Avec la rentrée scolaire, la négociation nationale des profs de l’école publique prend de plus en plus de place dans l’espace public. On comprend pourquoi : avec des milliers de postes à pourvoir et un ministre qui déclare publiquement et ouvertement qu’il espère avoir « un adulte dans chaque classe » à la rentrée, il est difficile de se réjouir de la situation dans le réseau des écoles publiques du Québec.

Malheureusement, plusieurs voix s’élèvent pour réagir à la crise en jetant allègrement le blâme, comme toujours, sur les vilains syndicats. Ces empêcheurs de tourner en rond, qui mettent des bâtons dans les roues des bienveillants gestionnaires, qui ne voudraient que le bien commun dans sa plus pure expression. Le problème, à entendre les commentateurs, c’est l’ancienneté !

C’est, évidemment, prendre le problème complètement à l’envers.

Tout d’abord, les classes, tout comme les tâches, relèvent des directions d’établissement. Ainsi, si un gestionnaire a approuvé une classe cauchemardesque qui nécessiterait un prof surhumain afin de venir à bout d’y enseigner, nous voyons mal en quoi ce serait plus acceptable d’y installer un prof en fin de carrière plutôt qu’un jeune diplômé – ou pire, un adulte qui ne possède pas les qualifications légales requises pour exercer notre métier.

Le problème, ce n’est pas l’ancienneté.

De dire que les classes difficiles sont données aux profs inexpérimentés qui désertent ensuite la profession, c’est nier la responsabilité des directions d’école de composer des groupes et des tâches équitables, mais aussi jeter l’odieux d’une situation profondément ingrate sur les gens qui la subissent plutôt que sur celles et ceux qui l’ont créée.

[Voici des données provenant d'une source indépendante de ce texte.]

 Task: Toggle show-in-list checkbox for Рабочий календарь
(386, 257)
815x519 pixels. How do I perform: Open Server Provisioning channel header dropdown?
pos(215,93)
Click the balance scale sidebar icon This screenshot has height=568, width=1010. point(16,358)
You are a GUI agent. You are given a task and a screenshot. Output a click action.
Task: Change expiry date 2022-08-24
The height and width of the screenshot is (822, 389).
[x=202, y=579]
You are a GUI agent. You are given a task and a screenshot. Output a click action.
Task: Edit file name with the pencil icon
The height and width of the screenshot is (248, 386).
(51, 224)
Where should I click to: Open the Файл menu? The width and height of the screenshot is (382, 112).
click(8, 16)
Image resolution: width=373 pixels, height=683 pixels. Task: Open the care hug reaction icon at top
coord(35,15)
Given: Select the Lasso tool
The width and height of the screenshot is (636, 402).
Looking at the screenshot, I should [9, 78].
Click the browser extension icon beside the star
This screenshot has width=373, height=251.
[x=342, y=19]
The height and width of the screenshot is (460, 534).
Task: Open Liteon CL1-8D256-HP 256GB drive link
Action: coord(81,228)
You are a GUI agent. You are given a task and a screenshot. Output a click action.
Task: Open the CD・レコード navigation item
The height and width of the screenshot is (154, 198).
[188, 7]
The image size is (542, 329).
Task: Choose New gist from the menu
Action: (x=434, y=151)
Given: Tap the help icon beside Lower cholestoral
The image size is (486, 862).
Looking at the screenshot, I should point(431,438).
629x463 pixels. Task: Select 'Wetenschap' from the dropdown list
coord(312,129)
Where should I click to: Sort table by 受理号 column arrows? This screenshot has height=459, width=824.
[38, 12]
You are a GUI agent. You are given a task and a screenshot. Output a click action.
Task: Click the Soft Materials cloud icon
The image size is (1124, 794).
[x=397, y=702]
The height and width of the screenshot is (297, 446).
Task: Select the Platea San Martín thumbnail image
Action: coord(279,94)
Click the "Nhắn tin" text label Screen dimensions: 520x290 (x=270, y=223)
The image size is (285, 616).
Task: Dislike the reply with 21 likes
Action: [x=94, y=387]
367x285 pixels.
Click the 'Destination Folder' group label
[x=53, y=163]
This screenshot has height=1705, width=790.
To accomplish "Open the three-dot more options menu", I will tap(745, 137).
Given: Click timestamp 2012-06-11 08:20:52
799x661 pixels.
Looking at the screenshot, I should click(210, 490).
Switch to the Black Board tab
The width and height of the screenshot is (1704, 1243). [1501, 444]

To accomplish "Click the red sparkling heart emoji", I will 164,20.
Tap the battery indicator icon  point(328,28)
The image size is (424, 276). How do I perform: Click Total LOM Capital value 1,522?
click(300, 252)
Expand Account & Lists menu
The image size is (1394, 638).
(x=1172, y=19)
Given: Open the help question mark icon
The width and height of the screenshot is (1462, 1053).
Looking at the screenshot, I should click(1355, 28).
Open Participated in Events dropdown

Tandis qu’il est question des responsabilités des gestionnaires, on ne saurait passer sous silence la déconnexion totale qui entoure les demandes patronales défendues par les représentants des centres de services scolaires à la table de négociation. Alors que le monde du travail change et que la flexibilité organisationnelle est de plus en plus mise de l’avant par les employeurs qui cherchent désespérément à attirer et à retenir les employés compétents et qualifiés, les centres de services scolaires sont encore en retard. Bien sûr, les profs doivent être en classe quand il s’agit d’enseigner : c’est bien évident. Par contre, quand il est question de préparer les cours, de corriger les devoirs et de faire toutes sortes d’autres tâches connexes, on pourrait croire que les patrons soient comme nous en 2023 et qu’ils permettent au personnel enseignant d’effectuer leur tâche au moment et au lieu de leur choix ? Eh non ! On veut surveiller, contrôler, talonner. C’est à peine s’il ne faut pas « puncher » en entrant et en sortant de notre établissement scolaire, comme dans les fabriques du siècle dernier.

Arriver au XXIe siècle

Il ne serait pas très difficile ni coûteux pour les centres de services scolaires de devenir des employeurs du XXIe siècle : tout ce que ça demanderait, c’est un peu moins de contrôle, un peu plus de confiance. C’est apparemment trop demander.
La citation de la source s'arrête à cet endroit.